Problem details = Your answer should consist of each line below that contains the string "minus".
Records for the task: Begin
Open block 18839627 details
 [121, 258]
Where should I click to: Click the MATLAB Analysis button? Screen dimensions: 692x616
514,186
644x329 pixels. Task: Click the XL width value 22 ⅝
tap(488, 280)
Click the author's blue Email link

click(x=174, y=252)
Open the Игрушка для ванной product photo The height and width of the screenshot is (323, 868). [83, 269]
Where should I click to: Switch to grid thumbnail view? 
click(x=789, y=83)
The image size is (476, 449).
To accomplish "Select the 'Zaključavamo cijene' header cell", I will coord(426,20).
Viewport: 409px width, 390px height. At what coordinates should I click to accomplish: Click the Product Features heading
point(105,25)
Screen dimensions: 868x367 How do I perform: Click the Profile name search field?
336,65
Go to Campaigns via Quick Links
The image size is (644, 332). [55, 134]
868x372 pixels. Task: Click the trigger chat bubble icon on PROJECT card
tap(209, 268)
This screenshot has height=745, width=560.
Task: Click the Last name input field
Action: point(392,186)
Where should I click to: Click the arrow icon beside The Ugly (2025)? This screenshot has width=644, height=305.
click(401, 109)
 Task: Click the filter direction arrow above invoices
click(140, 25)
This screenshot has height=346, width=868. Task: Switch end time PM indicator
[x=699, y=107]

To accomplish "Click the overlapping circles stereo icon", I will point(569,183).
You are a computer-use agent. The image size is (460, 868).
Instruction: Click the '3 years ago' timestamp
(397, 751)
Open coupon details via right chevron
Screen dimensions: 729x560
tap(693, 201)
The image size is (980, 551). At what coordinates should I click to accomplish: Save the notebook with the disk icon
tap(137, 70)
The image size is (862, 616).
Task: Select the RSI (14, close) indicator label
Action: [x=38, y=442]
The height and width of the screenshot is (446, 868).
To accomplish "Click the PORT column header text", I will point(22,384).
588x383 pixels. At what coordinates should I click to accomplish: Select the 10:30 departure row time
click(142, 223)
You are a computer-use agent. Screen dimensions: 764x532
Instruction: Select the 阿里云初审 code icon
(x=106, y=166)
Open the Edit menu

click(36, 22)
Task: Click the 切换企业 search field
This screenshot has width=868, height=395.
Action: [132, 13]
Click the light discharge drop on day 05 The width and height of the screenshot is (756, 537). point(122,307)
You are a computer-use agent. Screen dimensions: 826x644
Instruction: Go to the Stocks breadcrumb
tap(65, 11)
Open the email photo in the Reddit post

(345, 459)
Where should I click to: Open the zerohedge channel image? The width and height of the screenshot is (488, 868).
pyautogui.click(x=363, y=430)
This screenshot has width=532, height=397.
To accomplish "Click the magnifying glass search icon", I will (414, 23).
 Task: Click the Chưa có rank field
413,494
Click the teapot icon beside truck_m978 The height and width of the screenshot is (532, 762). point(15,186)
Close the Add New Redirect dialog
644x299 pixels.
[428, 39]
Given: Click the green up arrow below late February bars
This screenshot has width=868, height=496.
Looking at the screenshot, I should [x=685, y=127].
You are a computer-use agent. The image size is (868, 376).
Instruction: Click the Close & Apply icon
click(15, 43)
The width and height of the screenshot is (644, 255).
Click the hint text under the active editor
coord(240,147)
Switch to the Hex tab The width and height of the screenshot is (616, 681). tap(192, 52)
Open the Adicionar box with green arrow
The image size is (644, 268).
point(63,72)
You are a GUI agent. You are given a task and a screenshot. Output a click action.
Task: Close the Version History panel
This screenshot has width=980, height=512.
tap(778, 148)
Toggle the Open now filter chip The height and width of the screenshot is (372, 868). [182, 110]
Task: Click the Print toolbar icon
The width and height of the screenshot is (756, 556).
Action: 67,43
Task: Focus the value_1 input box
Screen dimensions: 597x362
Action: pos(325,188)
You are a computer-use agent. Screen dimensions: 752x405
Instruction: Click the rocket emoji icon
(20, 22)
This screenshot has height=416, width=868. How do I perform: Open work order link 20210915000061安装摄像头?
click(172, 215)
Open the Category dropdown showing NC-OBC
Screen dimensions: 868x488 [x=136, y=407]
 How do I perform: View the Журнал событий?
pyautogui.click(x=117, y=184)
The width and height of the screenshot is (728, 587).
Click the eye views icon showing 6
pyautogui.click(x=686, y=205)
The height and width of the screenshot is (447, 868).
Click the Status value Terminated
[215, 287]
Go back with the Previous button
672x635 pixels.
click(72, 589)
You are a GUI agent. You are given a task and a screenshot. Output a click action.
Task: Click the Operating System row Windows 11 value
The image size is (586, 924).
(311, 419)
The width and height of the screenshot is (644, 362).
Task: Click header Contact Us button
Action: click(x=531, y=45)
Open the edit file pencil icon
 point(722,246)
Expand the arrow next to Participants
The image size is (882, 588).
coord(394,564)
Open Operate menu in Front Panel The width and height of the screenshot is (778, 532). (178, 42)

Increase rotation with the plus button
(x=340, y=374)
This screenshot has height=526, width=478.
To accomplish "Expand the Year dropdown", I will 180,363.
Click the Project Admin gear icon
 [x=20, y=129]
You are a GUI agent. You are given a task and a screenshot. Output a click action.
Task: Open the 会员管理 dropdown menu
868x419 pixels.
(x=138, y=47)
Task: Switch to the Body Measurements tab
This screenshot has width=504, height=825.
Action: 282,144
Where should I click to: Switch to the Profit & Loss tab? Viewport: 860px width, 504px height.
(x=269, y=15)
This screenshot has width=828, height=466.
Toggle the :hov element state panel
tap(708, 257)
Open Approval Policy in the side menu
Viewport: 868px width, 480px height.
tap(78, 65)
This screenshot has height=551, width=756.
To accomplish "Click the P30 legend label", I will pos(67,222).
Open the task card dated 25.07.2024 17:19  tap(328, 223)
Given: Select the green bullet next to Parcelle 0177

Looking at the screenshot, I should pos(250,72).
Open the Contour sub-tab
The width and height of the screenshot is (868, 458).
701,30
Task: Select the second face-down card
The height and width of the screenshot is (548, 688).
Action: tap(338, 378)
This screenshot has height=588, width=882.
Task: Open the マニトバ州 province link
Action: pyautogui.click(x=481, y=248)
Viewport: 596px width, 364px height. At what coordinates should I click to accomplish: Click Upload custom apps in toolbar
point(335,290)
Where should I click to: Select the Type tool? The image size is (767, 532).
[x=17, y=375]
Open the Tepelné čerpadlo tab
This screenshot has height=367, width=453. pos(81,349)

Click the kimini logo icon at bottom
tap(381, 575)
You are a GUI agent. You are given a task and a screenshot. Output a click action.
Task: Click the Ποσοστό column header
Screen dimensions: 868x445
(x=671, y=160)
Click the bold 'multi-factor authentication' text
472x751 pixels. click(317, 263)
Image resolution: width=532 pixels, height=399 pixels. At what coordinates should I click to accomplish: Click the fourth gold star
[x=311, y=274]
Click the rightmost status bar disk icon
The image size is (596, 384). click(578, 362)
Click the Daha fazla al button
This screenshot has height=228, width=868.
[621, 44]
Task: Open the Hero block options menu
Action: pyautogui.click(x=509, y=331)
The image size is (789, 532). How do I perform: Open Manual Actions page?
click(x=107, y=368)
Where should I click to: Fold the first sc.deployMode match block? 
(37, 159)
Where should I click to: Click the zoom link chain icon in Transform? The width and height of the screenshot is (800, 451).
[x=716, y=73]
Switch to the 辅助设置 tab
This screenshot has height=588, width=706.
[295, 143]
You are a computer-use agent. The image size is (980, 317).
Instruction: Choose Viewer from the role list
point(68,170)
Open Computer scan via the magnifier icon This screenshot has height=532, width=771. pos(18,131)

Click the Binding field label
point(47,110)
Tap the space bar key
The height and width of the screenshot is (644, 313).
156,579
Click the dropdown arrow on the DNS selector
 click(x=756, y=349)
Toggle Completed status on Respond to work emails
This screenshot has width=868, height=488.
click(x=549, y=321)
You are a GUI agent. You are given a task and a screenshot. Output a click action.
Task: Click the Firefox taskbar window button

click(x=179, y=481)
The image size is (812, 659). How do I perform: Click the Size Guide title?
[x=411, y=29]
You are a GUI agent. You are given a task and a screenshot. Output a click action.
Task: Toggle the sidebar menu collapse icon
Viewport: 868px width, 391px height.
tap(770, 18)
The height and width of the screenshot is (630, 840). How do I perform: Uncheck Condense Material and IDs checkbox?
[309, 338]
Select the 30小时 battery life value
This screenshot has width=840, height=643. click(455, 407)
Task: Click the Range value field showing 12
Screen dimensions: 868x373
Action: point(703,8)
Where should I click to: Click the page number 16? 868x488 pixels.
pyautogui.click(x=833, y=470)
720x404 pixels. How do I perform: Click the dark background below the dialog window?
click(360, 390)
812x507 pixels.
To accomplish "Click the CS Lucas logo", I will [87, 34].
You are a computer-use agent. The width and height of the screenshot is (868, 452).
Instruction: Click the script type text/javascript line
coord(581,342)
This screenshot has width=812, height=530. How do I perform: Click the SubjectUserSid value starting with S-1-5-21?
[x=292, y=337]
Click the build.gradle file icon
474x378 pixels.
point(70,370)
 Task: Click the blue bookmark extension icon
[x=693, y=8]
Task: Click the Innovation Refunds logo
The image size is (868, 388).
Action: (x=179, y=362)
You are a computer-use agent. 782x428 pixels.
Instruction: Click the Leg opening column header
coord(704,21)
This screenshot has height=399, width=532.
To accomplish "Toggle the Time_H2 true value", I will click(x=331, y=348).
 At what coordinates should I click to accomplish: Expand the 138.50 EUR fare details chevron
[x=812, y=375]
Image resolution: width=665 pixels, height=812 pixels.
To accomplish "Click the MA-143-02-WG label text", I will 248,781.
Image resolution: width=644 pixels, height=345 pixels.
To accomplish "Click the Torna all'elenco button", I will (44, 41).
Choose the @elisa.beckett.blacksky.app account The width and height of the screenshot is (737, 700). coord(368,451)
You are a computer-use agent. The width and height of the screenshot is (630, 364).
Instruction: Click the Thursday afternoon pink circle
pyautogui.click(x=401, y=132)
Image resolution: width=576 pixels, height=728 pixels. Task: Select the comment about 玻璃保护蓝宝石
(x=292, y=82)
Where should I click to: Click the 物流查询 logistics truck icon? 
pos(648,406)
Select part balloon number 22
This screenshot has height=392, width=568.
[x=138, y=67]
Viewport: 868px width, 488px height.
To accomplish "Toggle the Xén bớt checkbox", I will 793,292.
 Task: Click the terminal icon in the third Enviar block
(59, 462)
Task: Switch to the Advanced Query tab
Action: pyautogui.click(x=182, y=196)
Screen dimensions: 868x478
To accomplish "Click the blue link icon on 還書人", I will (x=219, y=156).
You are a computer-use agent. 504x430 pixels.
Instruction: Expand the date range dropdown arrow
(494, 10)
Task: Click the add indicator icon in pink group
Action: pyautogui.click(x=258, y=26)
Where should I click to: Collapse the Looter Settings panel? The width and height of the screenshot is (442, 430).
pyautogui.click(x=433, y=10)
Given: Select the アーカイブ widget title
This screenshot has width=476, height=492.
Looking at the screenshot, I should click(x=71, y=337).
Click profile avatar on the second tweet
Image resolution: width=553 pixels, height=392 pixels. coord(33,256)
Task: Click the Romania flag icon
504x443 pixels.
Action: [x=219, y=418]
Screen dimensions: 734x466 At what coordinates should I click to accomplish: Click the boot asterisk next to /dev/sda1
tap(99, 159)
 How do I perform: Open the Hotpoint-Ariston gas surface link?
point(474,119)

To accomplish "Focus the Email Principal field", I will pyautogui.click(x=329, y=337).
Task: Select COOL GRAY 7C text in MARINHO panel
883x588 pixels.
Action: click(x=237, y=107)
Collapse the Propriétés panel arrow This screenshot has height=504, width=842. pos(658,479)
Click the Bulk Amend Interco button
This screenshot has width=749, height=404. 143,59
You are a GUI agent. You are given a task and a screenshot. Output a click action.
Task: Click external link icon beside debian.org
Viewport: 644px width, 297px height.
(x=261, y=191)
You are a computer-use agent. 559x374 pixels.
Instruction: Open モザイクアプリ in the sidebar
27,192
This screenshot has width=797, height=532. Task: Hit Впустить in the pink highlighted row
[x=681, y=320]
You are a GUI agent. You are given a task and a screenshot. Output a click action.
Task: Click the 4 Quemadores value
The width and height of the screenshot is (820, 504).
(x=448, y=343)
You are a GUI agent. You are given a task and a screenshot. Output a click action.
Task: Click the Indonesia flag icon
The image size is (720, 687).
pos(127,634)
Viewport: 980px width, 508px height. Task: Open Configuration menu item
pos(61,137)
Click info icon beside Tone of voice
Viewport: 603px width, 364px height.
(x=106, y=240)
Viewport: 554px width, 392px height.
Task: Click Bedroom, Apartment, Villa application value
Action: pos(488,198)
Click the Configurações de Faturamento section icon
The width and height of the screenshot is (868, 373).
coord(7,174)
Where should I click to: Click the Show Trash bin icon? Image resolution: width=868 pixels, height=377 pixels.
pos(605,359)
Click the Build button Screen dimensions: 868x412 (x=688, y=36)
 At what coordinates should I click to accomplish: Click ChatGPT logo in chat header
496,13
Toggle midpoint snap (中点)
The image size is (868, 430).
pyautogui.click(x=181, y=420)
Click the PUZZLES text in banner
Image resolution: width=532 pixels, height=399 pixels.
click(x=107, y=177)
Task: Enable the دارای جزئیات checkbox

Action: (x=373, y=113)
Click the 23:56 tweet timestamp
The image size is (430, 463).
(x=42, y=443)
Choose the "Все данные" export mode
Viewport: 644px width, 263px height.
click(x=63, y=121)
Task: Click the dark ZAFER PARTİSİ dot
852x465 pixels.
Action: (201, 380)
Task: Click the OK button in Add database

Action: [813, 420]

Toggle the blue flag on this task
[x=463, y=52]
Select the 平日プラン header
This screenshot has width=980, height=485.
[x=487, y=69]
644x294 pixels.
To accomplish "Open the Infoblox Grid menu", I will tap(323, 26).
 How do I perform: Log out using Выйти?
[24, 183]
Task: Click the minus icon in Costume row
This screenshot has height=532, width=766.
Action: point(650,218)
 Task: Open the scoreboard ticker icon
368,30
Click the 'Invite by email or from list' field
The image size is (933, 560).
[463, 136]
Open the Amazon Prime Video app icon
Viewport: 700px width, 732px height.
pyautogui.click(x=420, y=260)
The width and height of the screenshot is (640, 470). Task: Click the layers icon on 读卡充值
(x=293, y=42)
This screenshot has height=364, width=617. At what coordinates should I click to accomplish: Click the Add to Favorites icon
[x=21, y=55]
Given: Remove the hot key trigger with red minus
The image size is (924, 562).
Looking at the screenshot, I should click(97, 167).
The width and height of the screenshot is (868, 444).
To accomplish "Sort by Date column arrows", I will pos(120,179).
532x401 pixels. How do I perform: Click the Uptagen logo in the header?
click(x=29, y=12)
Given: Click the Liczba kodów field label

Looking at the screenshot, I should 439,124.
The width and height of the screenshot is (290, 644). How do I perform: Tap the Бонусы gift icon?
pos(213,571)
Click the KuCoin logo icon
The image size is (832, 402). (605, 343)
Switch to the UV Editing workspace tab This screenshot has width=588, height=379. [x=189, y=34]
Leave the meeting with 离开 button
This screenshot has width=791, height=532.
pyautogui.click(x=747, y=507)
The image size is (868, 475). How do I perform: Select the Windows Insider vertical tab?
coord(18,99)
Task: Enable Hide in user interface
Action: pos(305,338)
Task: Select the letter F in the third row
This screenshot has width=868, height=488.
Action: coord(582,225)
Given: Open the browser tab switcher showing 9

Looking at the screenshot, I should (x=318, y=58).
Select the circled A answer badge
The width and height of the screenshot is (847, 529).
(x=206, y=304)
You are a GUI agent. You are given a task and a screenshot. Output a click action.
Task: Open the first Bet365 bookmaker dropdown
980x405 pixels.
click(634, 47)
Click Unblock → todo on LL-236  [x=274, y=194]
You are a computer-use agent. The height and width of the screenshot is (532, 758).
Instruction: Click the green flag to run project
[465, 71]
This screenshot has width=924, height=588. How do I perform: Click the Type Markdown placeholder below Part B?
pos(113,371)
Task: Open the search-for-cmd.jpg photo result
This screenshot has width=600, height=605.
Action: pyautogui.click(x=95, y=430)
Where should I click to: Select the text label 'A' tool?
Records for the task: End
Solved exercise =
Task: Click the minus icon in Costume row
Given: Remove the hot key trigger with red minus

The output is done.